REQUIRED TASK A — Summarize the Vasanu piece in two sentences.
REQUIRED TASK B — Carry on the piece about Vasanu, picking up right after its last sentence.

EXTRACT —
** begin **

How I Fell In Love With Vasanu

Update: 2016-01-18 09:28 GMT

Vasanu is a Parsi winter favourite. Photo: Perzen Patel

My heart was thudding in my chest. My fingers sweating around the ball of Vasanu mom had just given me. She expected me to have the entire thing before I left for school.

As soon as she turned the corner towards the kitchen, I escaped to the bathroom and promptly flushed the Vasanu down the loo. My cheeks flamed with shame at what I had just done, but I simply couldn’t stomach one more day of having it.

Even though I prided myself on my honest relationship with mum, I never admitted this to her until she was back in India for my wedding. It was Vasanu season and there she was again coercing me to have some - it was my wedding and I had to keep up my strength, whatever that meant! The image of a mini-me sneakily flushing Vasanu flashed in my mind and there I was, a grown 25-year-old woman confessing a 10-year-old crime. Laughing, mom urged me to give it another go.

Squeezing my eyes shut, I plonked it in my mouth. But, something magical happened as I swallowed this Parsi version of Chyawanprash. I kept expecting to hate it, but the ghee and dry fruits mixed with the heat of the ginger powder and other crushed herbs slowly melted in my mouth, and I found myself smacking my lips in glee. It seemed I had finally grown a liking to the Vasanu.

For the uninitiated, Vasanu is a complex winter preparation made of no less than a kilo of ghee, an assortment of dry fruits mixed in with the familiar dry ginger, lotus stem, dill and some rather strange things like magaz (muskmelon seeds), peepremul or ganthoda and Singhoda aata or water chestnut flour amongst others. Parsis look forward to Vasanu season with anticipation and given its endangered status, orders for kilos of Vasanu are given to those who make it weeks in advance.

** end **

DATA SEGMENT —
** begin **

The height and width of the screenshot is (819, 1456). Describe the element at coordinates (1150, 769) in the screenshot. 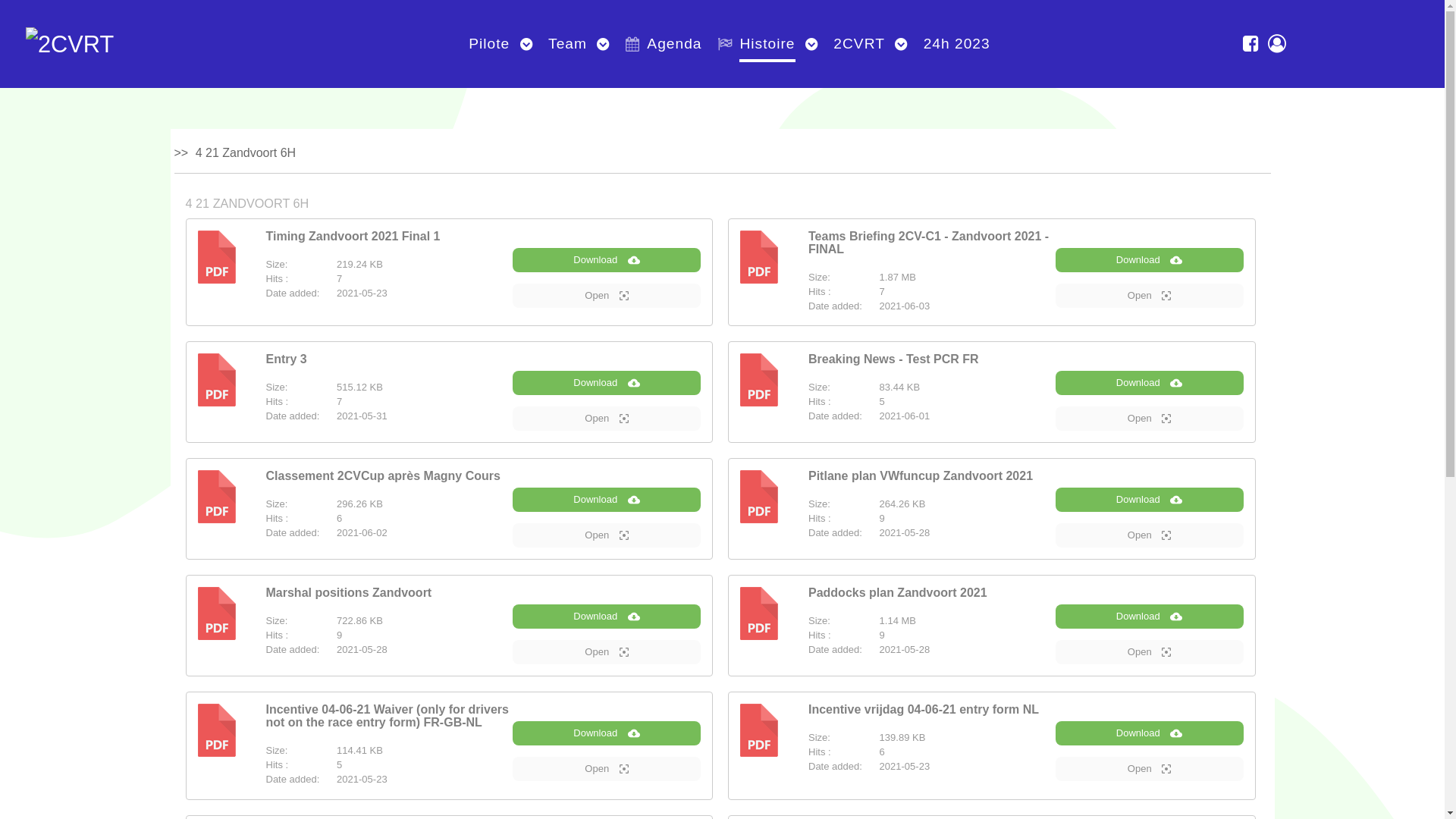

I see `'Open'` at that location.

** end **

FINAL RESULT A — As a child, the writer disliked Vasanu so much that she secretly flushed it down the toilet, a secret she confessed to her mother only at the time of her wedding, when she tried it again and found she enjoyed it. Vasanu is a complex Parsi winter preparation made with a kilo of ghee, dry fruits, dry ginger and other ingredients, and because of its endangered status, Parsis order it weeks in advance.

FINAL RESULT B —
While some Parsi shops like Gangar in Dadar and Motilal Masalawala stock the Vasanu, your best bet to have this winter fudge of goodness is from a home kitchen. Why? Because these are the ones that are high on what I call the ‘Grandma Quotient’, and you can taste the painstaking love that’s gone into making this dish - making just 5 kilos takes the better part of a day as the slower the herbs and flours are fried, the better it tastes!

Even though I popped my Parsi food cherry when I got married, it wasn’t until mom came back to visit two years later that I decided to tackle the Vasanu.

Just reading the long list of ingredients is enough to give any cook the shivers! Compared to my Mamaiji’s time, making the Vasanu is now much easier because if you’re a regular at your spice shop, they will pre-weigh and powder the ingredients for you. Not quite as romantic an image as that of a grandma pounding away the herbs by hand but much more practical, I assure you.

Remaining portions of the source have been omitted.